Office giant confident that workers will return

Dexus said it had maintained high occupancy by leasing a total of 141,388sq m across its office and industrial portfolios.
Dexus said it had maintained high occupancy by leasing a total of 141,388sq m across its office and industrial portfolios.

Office tower landlord and funds manager Dexus believes that corporate Australia will accelerate its shift back to work and is holding its distribution steady in the face of gloomy predictions.

Landlords have been sold down on fears that tenants will take less space permanently due to a rise in working from home, which has been forecast to hit the amount of space they require.

But Dexus chief executive Darren Steinberg rejected the notion that offices will see lasting changes and argues that staff also prefer working in offices as concerns about the pandemic fade.

Mr Steinberg said major companies were mindful of the impact of Covid-19 and “continually reviewing” their plans but insisted on the centrality of office-based work in driving economic recovery.

“There is going to be more flexibility but at this point we don’t envisage wholesale changes,” he said. “The office will remain a very relevant part of the modern workplace.”

“The economy will see a recovery and business people are looking through the cycle and preparing their businesses for recovery,” he added.

(Prompt 1)
Write out word for word the part of the Dexus article that begins with the words containing "Office tower landlord" and ends with "space they require.".
(Prompt 2)
Continue the Dexus article on workers returning to offices from where it stops.

(Input data)
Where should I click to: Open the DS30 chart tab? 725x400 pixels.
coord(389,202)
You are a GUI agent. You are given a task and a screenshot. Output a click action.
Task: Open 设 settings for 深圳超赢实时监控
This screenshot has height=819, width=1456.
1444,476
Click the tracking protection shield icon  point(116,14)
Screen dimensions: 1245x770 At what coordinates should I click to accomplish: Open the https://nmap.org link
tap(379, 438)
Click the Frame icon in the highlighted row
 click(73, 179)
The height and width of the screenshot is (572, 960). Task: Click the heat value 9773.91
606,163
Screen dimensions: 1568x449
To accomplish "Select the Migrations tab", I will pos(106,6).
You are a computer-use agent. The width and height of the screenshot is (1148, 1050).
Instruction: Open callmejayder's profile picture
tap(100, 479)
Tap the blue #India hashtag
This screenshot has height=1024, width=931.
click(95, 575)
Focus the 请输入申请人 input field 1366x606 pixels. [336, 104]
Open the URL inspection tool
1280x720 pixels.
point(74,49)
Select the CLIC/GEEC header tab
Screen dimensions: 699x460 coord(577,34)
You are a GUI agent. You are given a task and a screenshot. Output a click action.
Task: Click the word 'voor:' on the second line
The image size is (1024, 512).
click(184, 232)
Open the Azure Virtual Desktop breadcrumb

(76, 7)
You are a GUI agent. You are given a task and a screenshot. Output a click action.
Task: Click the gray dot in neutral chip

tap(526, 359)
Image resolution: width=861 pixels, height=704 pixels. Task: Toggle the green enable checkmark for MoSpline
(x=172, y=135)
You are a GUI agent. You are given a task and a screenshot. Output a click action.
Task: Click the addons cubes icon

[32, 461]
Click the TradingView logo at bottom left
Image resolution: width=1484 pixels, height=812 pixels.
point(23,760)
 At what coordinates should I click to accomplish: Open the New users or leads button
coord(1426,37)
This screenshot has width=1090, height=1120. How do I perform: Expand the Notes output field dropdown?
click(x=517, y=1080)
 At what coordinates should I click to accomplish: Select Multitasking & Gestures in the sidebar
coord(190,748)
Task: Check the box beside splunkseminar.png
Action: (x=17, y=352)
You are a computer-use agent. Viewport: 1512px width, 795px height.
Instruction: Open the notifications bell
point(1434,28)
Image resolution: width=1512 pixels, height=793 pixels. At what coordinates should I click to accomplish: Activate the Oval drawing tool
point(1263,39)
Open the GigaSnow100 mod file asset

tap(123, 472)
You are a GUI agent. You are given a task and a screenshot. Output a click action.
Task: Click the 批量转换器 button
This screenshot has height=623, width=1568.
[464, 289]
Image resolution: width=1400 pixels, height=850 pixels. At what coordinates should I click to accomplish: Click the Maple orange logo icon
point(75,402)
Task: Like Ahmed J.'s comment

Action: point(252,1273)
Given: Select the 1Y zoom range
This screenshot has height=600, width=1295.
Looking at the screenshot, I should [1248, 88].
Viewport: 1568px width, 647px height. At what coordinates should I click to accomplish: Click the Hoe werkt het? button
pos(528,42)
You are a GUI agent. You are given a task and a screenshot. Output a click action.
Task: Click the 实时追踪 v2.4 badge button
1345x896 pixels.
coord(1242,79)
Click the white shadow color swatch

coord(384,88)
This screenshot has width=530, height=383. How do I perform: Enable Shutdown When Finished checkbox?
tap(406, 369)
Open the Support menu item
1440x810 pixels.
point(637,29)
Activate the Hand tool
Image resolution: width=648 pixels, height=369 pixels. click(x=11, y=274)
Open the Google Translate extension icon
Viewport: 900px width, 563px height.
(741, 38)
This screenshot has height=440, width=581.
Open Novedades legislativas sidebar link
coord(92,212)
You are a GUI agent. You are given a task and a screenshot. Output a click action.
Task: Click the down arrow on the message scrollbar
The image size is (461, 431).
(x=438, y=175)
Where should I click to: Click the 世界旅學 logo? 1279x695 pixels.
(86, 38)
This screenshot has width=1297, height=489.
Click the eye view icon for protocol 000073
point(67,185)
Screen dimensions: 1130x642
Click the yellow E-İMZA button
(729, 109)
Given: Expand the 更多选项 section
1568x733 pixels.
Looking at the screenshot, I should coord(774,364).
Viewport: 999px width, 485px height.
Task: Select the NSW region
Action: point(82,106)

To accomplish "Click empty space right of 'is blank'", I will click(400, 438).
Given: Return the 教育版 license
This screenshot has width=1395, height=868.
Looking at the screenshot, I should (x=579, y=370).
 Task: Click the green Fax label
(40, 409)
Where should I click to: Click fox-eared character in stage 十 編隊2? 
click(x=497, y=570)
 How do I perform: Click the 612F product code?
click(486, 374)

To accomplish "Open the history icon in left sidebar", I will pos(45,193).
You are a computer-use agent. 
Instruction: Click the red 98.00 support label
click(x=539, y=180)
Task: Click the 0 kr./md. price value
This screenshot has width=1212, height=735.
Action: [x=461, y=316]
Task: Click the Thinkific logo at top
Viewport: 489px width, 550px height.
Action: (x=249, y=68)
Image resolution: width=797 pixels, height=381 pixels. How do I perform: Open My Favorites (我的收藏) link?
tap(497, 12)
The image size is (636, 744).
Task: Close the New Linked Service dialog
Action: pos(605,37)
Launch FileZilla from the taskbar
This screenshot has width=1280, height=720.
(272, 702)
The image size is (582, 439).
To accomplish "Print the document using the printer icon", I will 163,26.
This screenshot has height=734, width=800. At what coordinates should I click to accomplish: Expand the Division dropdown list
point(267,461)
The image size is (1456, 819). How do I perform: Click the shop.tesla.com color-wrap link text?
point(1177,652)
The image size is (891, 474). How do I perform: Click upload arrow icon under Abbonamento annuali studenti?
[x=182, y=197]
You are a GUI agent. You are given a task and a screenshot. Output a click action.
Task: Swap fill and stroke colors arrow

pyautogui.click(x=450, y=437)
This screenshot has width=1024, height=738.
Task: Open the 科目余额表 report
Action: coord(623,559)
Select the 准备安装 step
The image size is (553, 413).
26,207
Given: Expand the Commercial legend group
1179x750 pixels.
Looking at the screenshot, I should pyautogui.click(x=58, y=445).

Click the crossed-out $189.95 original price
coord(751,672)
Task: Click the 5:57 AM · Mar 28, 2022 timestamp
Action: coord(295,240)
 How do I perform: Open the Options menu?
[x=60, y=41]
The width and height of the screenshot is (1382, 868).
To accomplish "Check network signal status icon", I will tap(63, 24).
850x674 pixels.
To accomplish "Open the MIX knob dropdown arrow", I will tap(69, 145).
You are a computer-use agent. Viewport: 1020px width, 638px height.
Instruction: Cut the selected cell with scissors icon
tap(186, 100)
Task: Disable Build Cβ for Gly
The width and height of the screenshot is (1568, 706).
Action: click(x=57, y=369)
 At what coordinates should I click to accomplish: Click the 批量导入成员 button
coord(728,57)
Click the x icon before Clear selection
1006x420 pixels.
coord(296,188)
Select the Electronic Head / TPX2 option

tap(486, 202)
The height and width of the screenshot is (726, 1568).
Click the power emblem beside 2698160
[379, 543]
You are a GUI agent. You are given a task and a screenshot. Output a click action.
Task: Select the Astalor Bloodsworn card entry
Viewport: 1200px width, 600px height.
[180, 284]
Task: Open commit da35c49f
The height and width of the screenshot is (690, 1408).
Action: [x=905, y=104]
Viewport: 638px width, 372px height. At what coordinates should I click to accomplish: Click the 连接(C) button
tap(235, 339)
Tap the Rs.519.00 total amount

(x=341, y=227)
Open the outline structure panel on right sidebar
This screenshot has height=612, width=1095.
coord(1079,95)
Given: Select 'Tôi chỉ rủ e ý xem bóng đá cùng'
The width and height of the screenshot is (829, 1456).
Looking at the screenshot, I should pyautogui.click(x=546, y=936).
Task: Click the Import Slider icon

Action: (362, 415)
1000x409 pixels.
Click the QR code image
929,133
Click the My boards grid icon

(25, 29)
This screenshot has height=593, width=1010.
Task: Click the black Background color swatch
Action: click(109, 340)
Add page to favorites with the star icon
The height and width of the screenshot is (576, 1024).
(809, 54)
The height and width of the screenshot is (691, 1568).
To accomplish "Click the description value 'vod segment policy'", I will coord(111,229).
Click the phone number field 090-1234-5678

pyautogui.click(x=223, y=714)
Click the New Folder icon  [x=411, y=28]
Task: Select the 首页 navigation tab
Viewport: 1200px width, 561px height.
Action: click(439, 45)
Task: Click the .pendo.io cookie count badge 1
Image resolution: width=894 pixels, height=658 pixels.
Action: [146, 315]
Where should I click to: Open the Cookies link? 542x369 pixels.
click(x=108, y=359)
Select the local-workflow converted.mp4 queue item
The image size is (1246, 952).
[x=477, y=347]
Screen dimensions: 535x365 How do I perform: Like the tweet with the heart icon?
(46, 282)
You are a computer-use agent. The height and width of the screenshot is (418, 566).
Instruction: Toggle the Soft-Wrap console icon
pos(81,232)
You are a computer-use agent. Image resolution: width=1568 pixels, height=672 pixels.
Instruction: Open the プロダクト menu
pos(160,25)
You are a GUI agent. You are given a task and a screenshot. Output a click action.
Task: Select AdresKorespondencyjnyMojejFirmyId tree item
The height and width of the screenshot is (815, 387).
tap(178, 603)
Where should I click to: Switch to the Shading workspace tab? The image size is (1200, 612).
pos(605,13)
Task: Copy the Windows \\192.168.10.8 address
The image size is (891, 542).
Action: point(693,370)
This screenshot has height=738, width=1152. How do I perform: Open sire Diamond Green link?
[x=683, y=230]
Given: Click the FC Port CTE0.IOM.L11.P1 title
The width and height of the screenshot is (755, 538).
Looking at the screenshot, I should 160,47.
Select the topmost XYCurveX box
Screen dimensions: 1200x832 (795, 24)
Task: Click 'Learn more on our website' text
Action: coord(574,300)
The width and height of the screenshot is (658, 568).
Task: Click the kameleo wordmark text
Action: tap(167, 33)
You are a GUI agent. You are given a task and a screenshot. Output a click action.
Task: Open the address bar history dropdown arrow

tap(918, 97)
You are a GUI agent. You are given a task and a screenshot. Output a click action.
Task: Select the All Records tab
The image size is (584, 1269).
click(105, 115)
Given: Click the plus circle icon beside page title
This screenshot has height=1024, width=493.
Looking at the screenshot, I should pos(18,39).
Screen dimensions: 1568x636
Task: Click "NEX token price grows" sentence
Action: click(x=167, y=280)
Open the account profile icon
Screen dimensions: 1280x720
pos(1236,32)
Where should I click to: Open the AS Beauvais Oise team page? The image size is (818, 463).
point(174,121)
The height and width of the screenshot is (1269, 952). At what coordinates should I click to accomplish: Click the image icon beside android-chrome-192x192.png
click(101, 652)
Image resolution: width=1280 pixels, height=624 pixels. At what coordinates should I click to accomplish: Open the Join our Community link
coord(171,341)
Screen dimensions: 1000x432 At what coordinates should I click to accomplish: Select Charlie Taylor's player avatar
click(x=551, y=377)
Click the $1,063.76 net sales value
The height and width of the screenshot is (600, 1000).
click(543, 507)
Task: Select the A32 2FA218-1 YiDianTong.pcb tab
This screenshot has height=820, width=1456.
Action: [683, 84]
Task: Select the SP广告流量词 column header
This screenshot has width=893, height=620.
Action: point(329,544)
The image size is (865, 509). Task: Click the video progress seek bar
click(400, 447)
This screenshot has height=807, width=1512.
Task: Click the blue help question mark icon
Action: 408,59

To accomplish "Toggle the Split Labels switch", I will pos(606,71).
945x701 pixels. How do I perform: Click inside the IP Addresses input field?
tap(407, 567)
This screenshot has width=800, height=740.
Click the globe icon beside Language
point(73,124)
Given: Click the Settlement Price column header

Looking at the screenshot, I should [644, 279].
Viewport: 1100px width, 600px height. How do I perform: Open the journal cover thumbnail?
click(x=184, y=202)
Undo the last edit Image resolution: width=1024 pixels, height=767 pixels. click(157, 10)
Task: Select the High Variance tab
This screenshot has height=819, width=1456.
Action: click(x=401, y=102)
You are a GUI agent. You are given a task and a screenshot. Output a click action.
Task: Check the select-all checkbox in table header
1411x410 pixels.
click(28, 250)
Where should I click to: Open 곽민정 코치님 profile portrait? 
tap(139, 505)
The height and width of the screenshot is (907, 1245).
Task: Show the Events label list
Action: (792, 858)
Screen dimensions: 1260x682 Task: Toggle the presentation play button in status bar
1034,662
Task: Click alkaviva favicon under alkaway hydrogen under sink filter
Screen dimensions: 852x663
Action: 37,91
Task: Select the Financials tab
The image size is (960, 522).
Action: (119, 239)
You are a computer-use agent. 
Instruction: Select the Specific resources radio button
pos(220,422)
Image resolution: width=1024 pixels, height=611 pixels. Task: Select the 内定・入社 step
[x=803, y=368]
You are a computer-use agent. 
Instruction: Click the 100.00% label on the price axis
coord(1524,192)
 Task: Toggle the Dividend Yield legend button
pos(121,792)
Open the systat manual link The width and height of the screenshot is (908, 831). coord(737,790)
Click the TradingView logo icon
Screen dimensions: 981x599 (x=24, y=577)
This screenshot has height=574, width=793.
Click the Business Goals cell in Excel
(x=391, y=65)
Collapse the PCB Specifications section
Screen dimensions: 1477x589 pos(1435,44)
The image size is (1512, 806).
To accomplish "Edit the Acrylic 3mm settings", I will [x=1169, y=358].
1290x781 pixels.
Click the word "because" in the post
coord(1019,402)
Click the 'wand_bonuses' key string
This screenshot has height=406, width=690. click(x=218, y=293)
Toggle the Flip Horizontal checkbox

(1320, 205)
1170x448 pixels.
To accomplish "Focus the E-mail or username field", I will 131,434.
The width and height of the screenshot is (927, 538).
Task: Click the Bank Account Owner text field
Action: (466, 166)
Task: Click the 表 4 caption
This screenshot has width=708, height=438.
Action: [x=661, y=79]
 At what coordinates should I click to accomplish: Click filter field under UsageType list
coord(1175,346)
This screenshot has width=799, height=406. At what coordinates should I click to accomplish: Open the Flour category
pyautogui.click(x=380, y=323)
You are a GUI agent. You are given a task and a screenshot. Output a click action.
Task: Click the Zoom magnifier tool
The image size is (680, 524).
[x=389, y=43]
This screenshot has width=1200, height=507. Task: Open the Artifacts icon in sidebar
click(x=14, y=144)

(Answer box 1)
Office tower landlord and funds manager Dexus believes that corporate Australia will accelerate its shift back to work and is holding its distribution steady in the face of gloomy predictions.

Landlords have been sold down on fears that tenants will take less space permanently due to a rise in working from home, which has been forecast to hit the amount of space they require.

(Answer box 2)
But the Dexus chief acknowledged that in recessions there was weaker demand for office space and expects a clearer picture to emerge over the next 12-18 months.

The office giant has struck a series of fresh leasing deals and signalled it is looking to shrug off the bearish outlook for city towers and the company already well advanced on selling about $2bn worth of towers, with prices mainly near book value.

Dexus expects a full year distribution per security amount that is consistent with fiscal 2020, which was at 50.3c.

The company issued guidance as a result of the strength of rent collections and further clarity regarding the extensions related to Morrison government’s leasing code. But it is subject to there being no reinstatement of any major lockdowns or unforeseen circumstances.

Dexus said it had maintained high occupancy by leasing a total of 141,388sqm across its office and industrial portfolios. It leased 53,600sqm of office space across 63 transactions in the core portfolio and at development projects.

It also performed well in logistics, leasing 87,788sq m of industrial space across 25 deals.

The company also maintained high rent collections of 94% for the September quarter and completed 180 Flinders Street and 80 Collins Street developments in Melbourne.

The company said it had increased expected trading profits across fiscal 2021 and fiscal 2022 to about $95m before tax after agreeing to sell a property in the Sydney suburb of Gladesville.

Dexus is also expanding its funds unit and has made a play for a major AMP Capital-managed wholesale fund.